*** Extracted entries ***

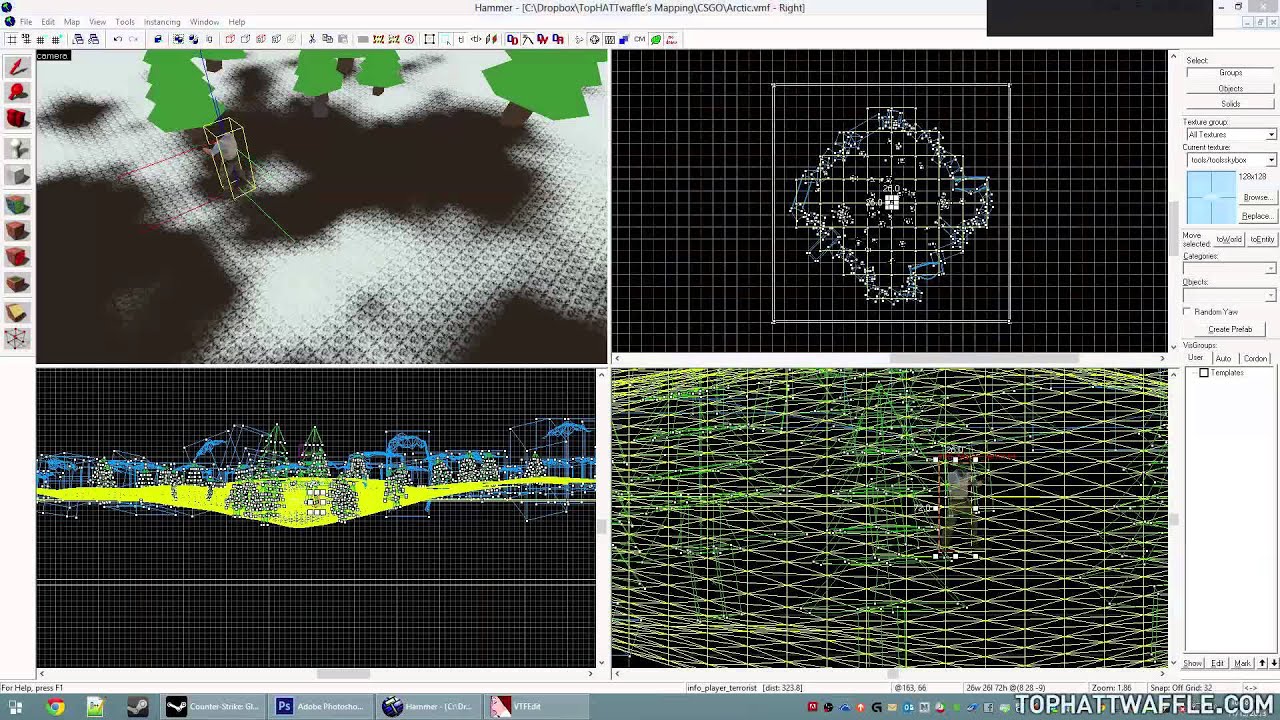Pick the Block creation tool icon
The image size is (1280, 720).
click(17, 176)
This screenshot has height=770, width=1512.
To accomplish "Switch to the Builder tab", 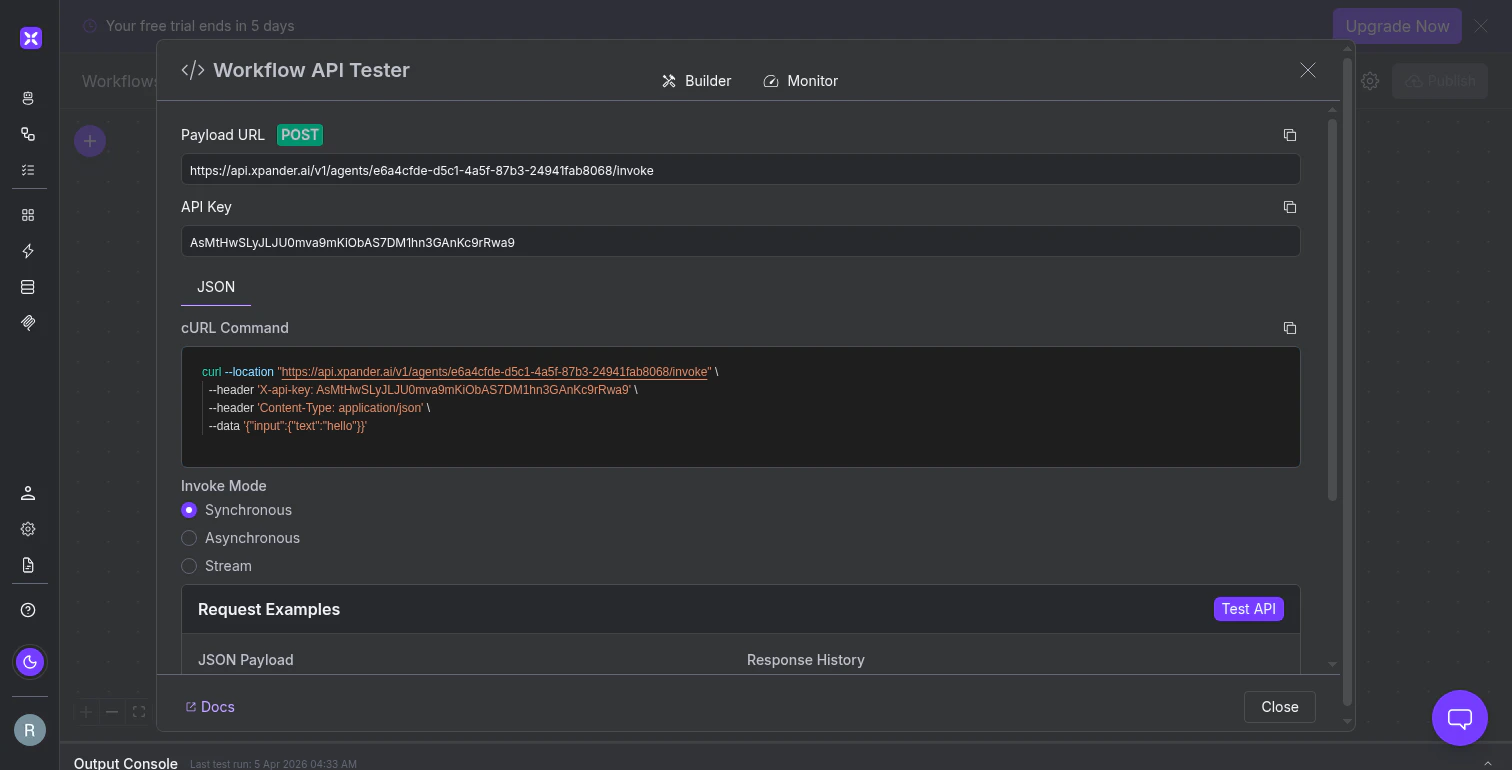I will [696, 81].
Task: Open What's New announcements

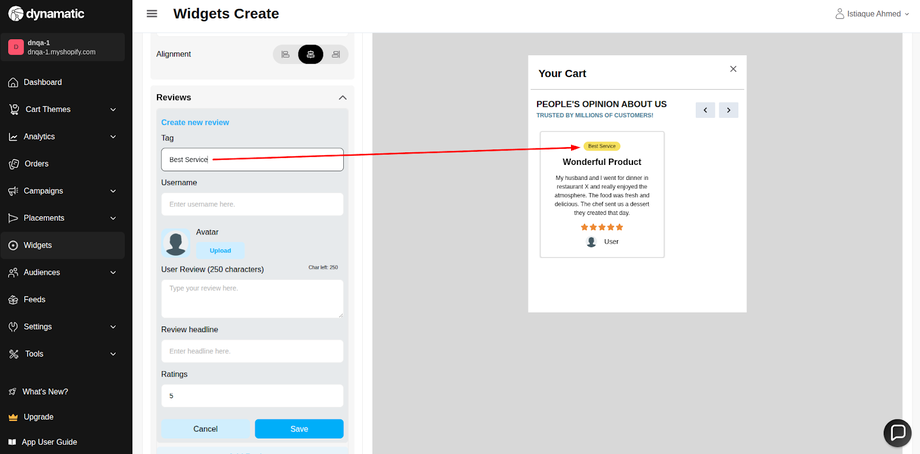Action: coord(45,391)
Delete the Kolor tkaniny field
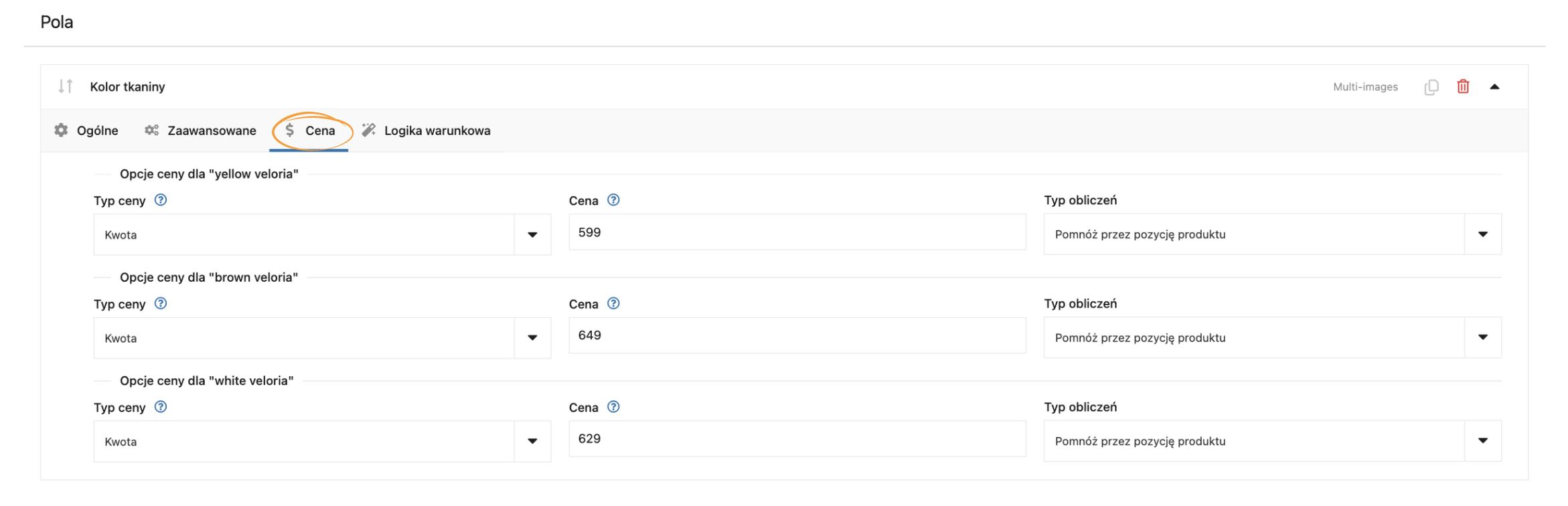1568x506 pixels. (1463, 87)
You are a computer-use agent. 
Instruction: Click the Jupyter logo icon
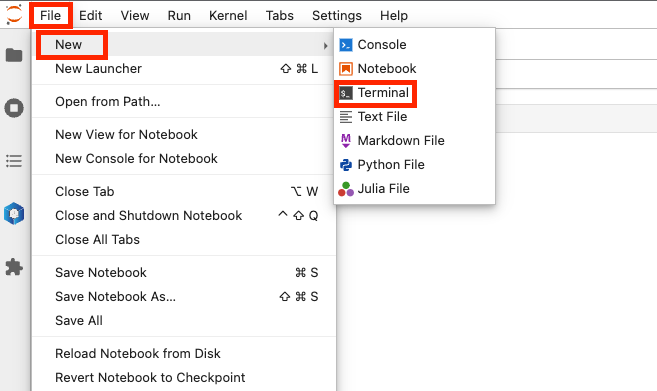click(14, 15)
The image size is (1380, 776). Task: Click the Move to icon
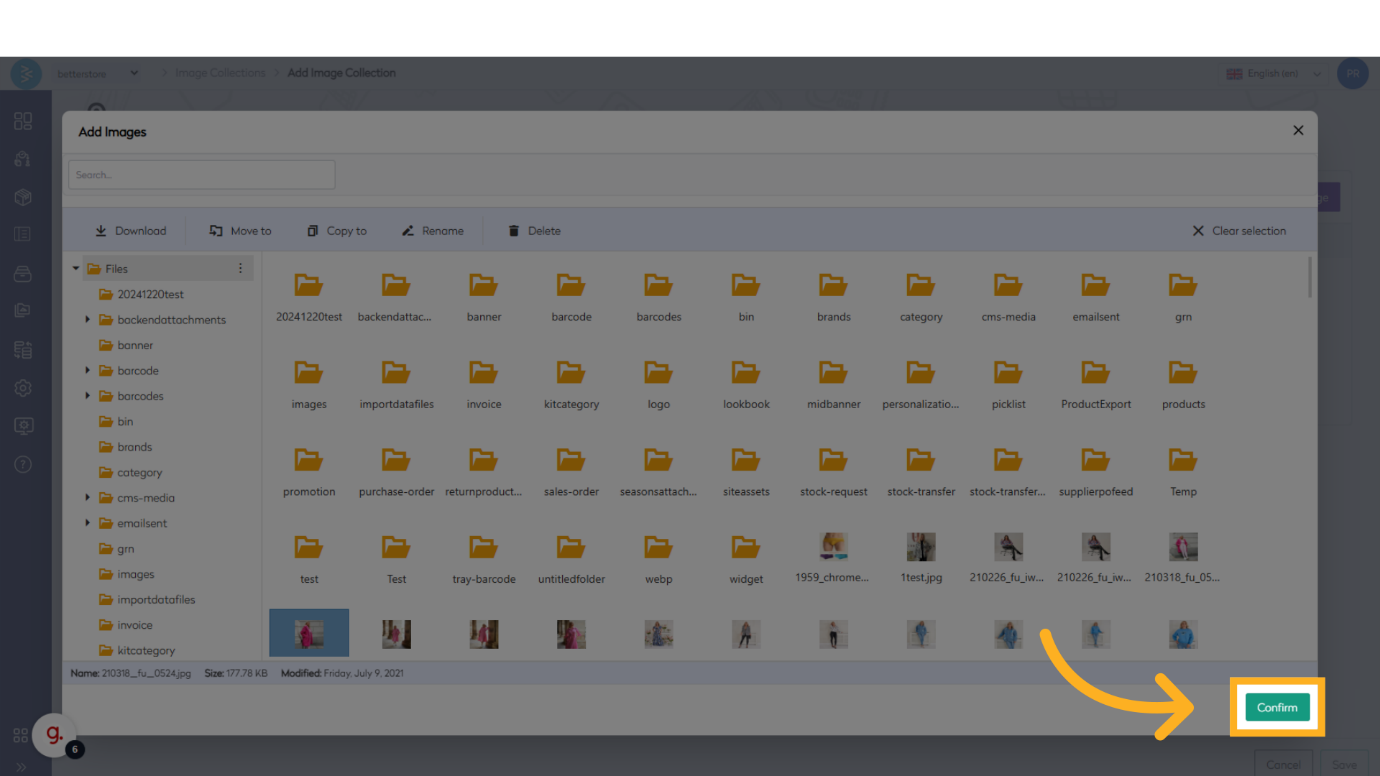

*** End of Extracted entries ***

### Exercise
Output, exactly and without pictures, the span of lines that starts at the line containing "Task: Open What's New announcements" and ends at the last line above.

### Exercise output
Task: Open What's New announcements

Action: coord(45,391)
Delete the Kolor tkaniny field
1568x506 pixels. (1463, 87)
You are a computer-use agent. 
Instruction: Click the Jupyter logo icon
click(14, 15)
The image size is (1380, 776). Task: Click the Move to icon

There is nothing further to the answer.